The program’s curriculum is designed to comply with the state of Vermont’s science standards. Four Winds charges schools $3,200 to participate. That pays for eight volunteer training sessions and the accompanying teaching materials. Staffers work hard to make the material relevant.
“We know that we want kids to be learning hands on and make discoveries in their own backyard. We’d love it to be something that they’ve walked by for years without noticing it," says Purcell. "And then we start thinking about how we’ll get kids excited about that.

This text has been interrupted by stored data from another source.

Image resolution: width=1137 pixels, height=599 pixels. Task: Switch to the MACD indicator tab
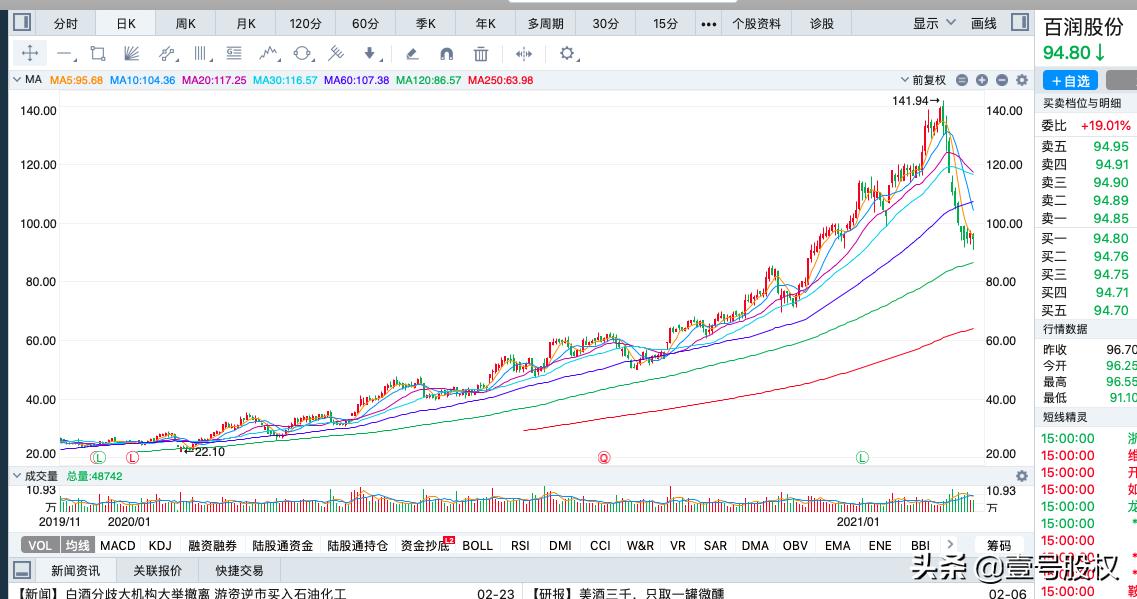coord(117,545)
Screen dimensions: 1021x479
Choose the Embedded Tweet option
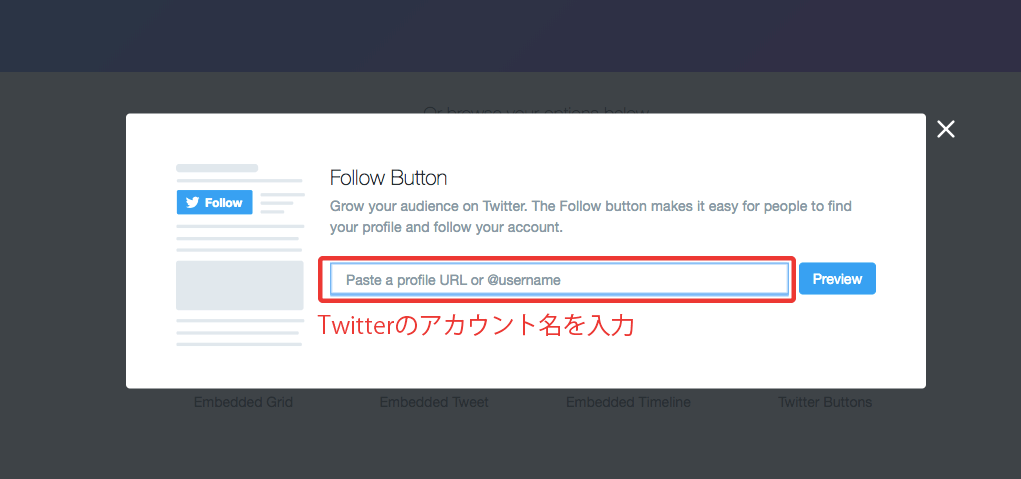pos(435,402)
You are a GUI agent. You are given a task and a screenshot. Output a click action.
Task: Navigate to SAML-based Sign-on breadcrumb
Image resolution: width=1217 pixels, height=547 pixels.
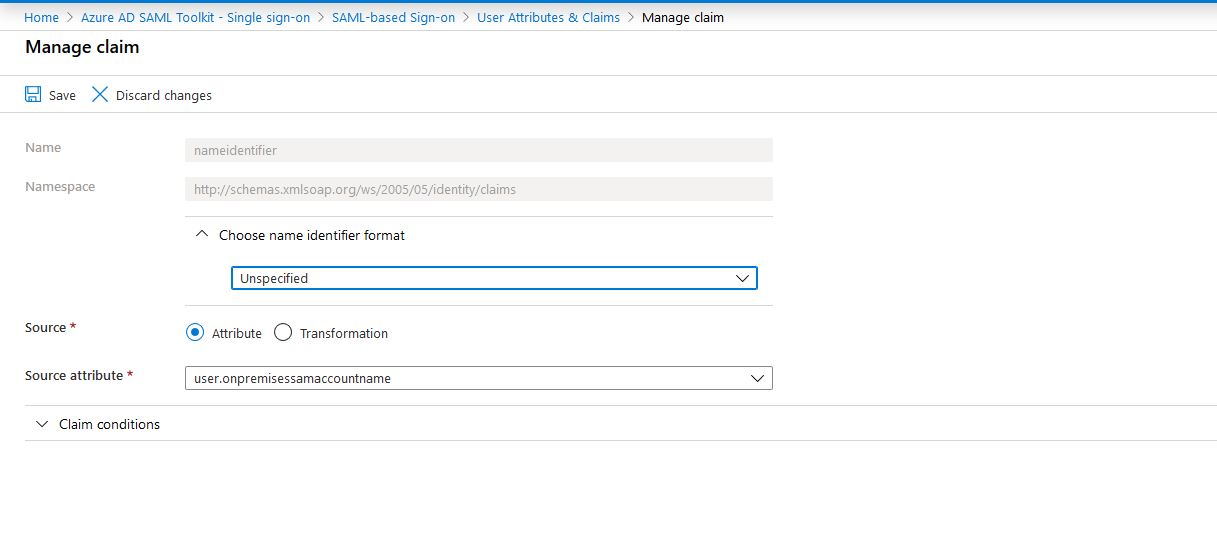point(393,17)
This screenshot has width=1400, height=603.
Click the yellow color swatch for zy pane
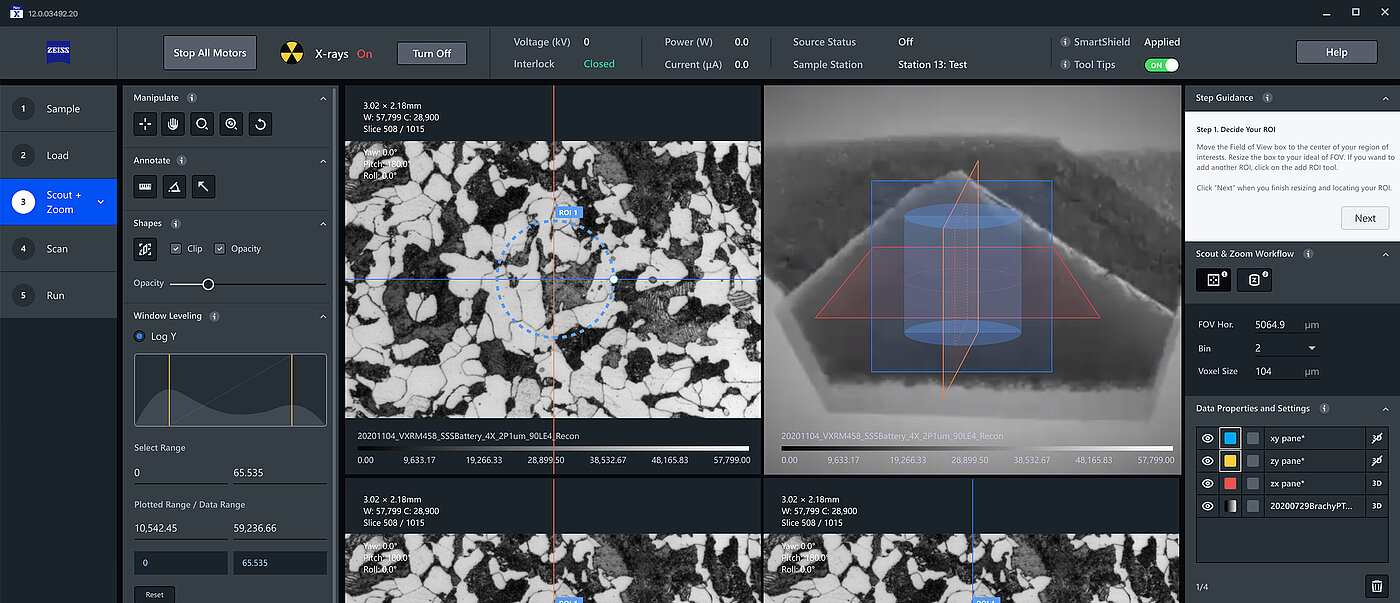1230,461
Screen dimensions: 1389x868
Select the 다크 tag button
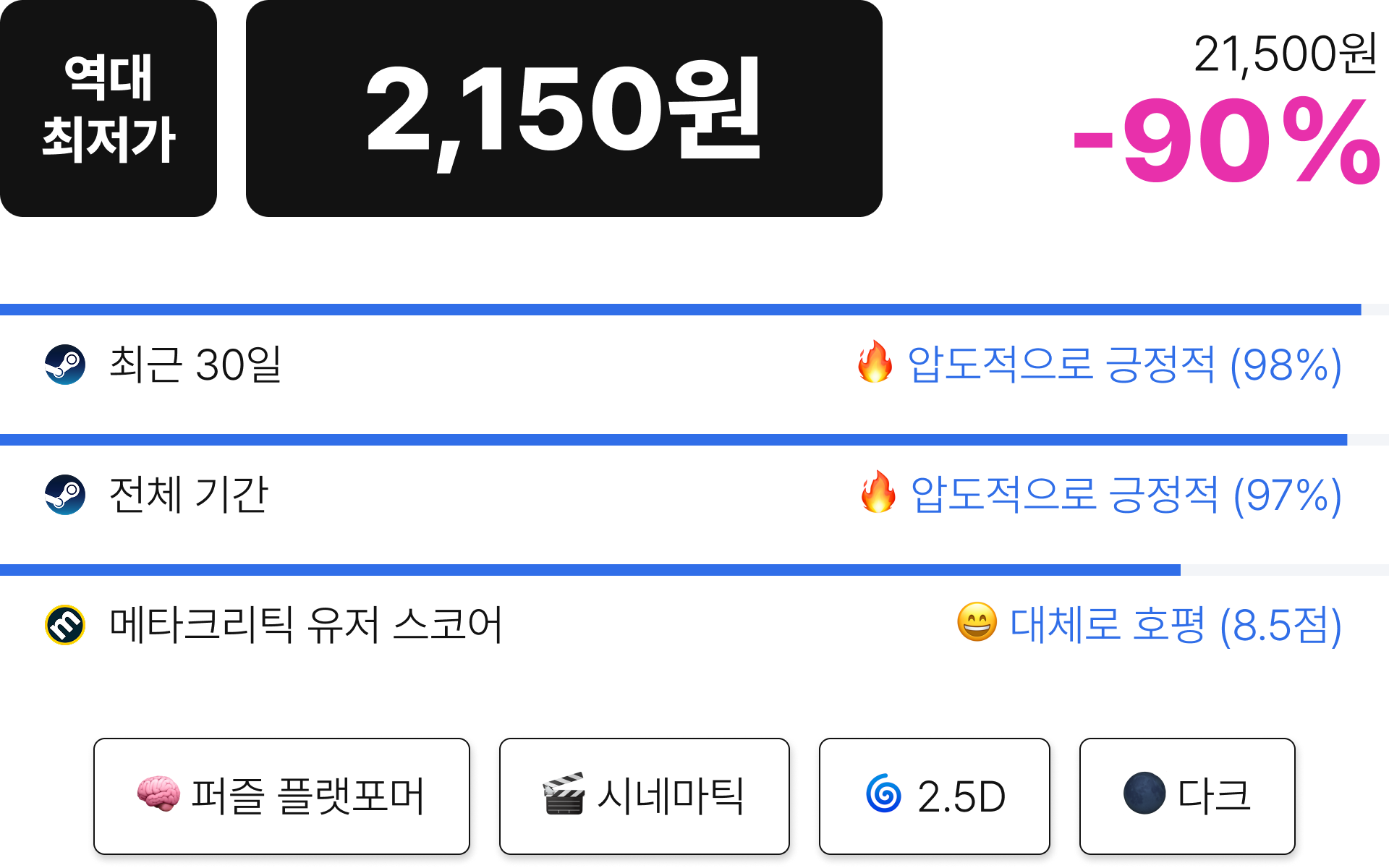pos(1187,796)
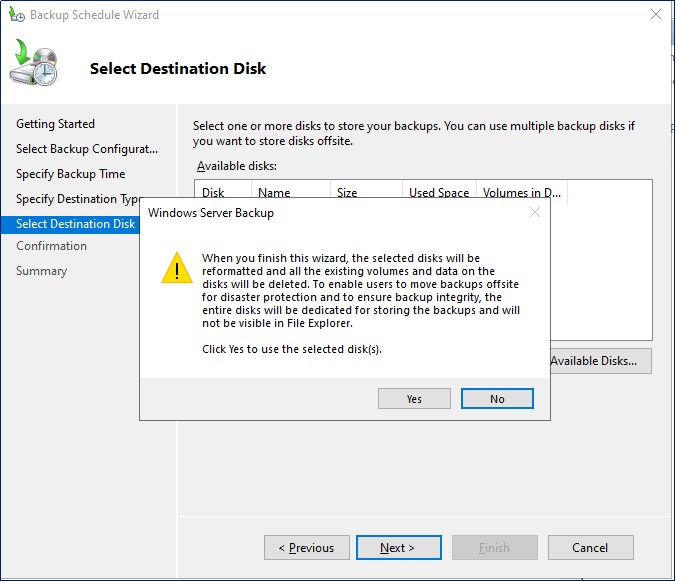Click the yellow warning triangle icon
The height and width of the screenshot is (581, 676).
[177, 269]
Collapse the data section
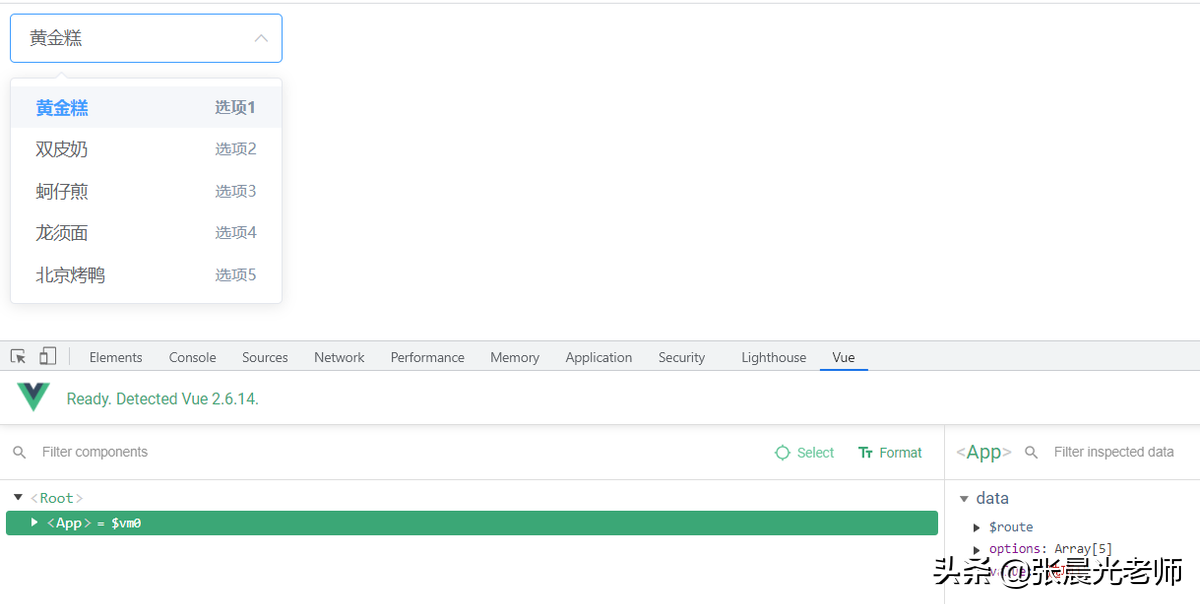1200x604 pixels. coord(964,498)
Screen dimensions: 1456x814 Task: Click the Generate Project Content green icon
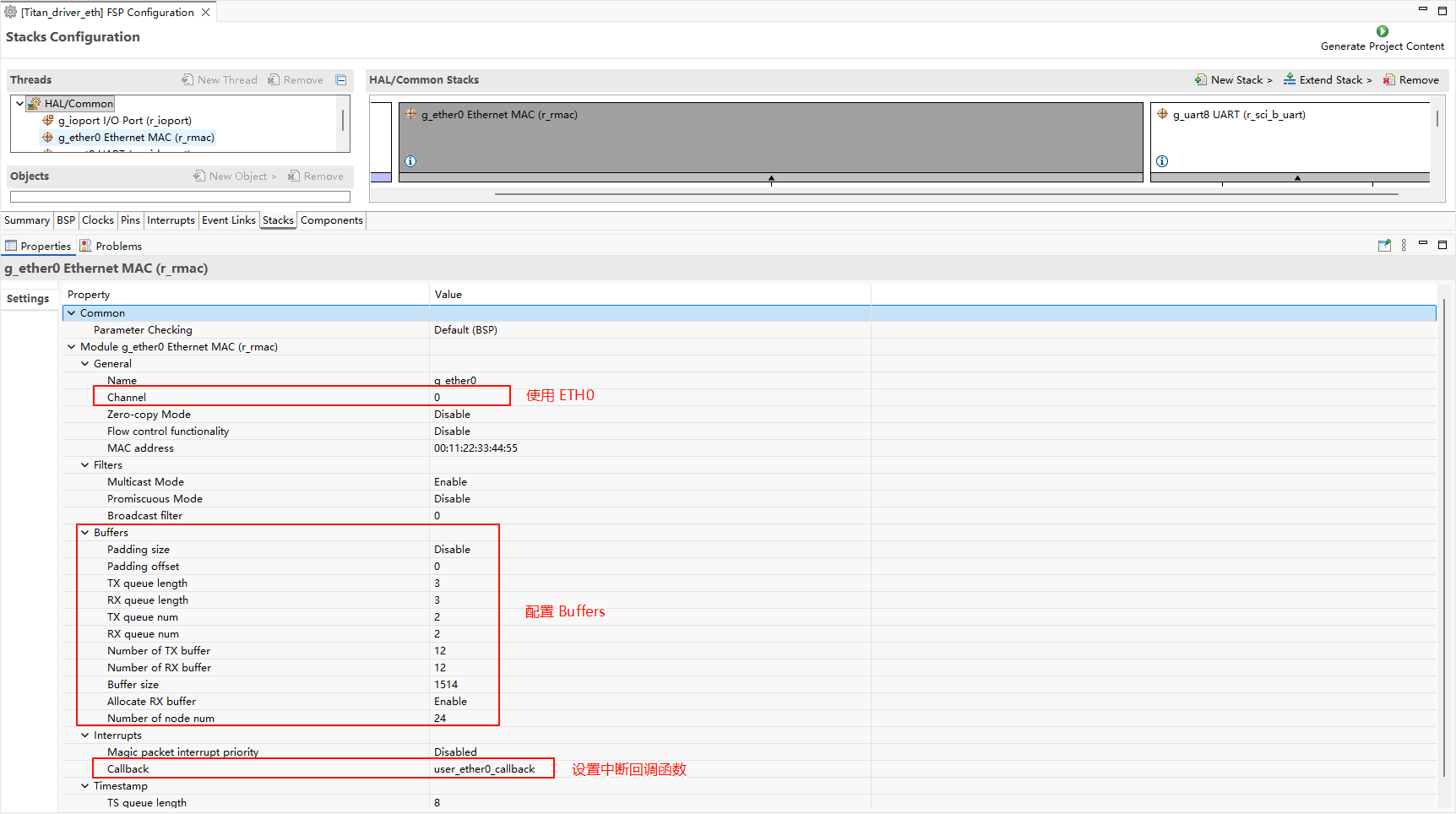pyautogui.click(x=1383, y=31)
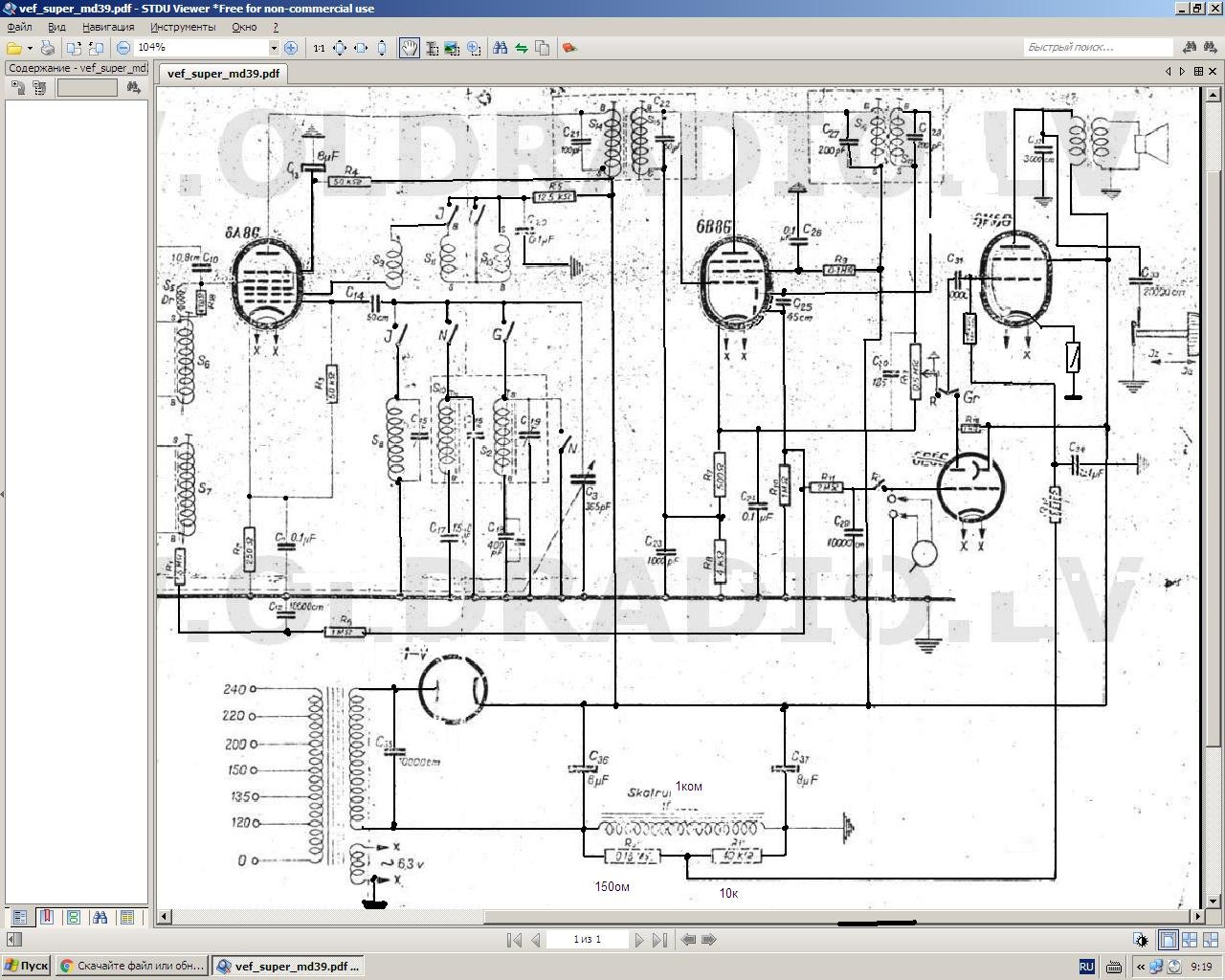Open the Инструменты menu

pos(182,28)
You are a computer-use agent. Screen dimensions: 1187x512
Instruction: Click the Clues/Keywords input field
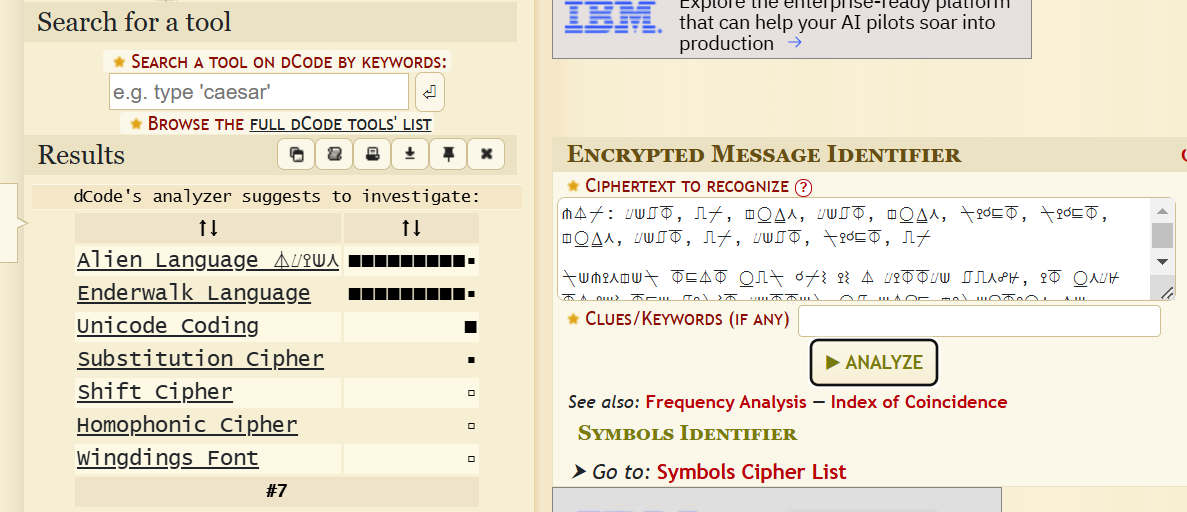pyautogui.click(x=979, y=321)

What will the puppet show need to include for students to understand the life of a goldenrod gallfly, for example?”
Kelli Bates, a teacher at Barstow Memorial School in Chittenden, says that creative approach is what makes Four Winds so popular with students.
“One year we were doing something with trees and the kids were actually parts of the tree - some would be the trunk and kids were actually laying on the floor being the roots - and things like that just connect these science theories in a way that they can understand.”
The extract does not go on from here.